THE Archbishop of Canterbury has prayed with survivors of the Ebola virus in the Democratic Republic of Congo (DRC), placing his hands on their shoulders, in a gesture of solidarity in a country where the spread of infection through physical touch has made such actions rare and potent.
Archbishop Welby spent four days in the DRC, which is in the middle of an outbreak of the disease which has so far claimed more than 2100 lives (News, 27 September).
He said: “I thought I was going there to encourage people. But from the moment I arrived, I realised I was being encouraged.”
When he arrived, he was greeted with an elbow bump rather than a handshake, for fear of spreading infection. But when he met survivors, he posed for selfies with them “so you can show your friends and families there is nothing to be afraid of”.
He prayed with them before placing his hands on their shoulders.
One survivor, Chris, told the Archbishop that he had been attending a church service when a violently shaking man was brought in by his family. “They thought he was demonised, so we started laying hands on him,” Chris said.
“Three days later, he died. I ran to the hospital, tested positive for Ebola, and came straight here. I want to tell people it’s fine to pray for someone, but pray without putting your hands on them. We’re in the middle of an epidemic.”

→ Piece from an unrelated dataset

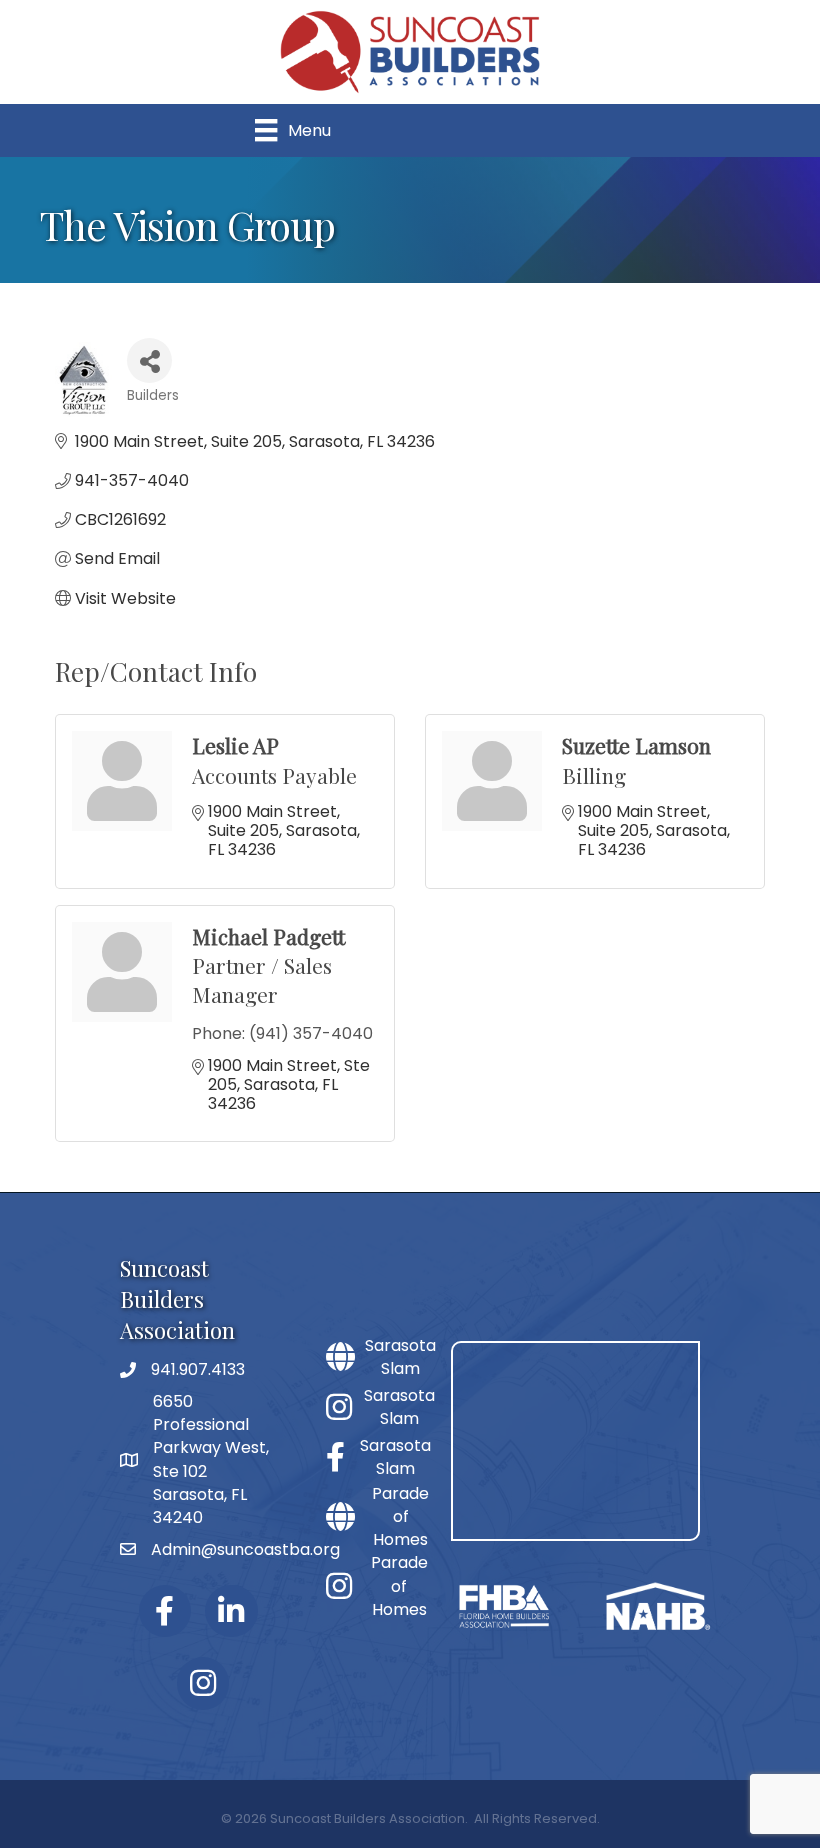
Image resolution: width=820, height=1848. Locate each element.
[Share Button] (149, 360)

In Goma, the capital of North Kivu province in eastern DRC, the Archbishop told a group of clergy attending a workshop on Ebola-virus prevention that it was the duty of the Church “to encourage the people of [DR] Congo and deliver hope in a place of fear”.
The region’s governor, Carly Nzanzu Kasivita, told The Times, whose representatives accompanied the Archbishop: “Many high-profile people will not take the risk to come here. The world looks at the Congo full of fear. But he is here. The population of Beni, one of the most affected areas, is predominantly Anglican; so the message of hope he brings to that community is important.”
The latest briefing from the World Health Organization (WHO) suggested that the number of new cases of infection was declining, but hot spots had moved from urban populations to more rural, harder-to-reach populations.
A programme of vaccinations is continuing, and more than 236,000 people have received vaccines donated by the pharmaceutical company Merck to WHO, including more than 60,000 health and frontline workers in the DRC, and in Uganda, South Sudan, Rwanda, and Burundi.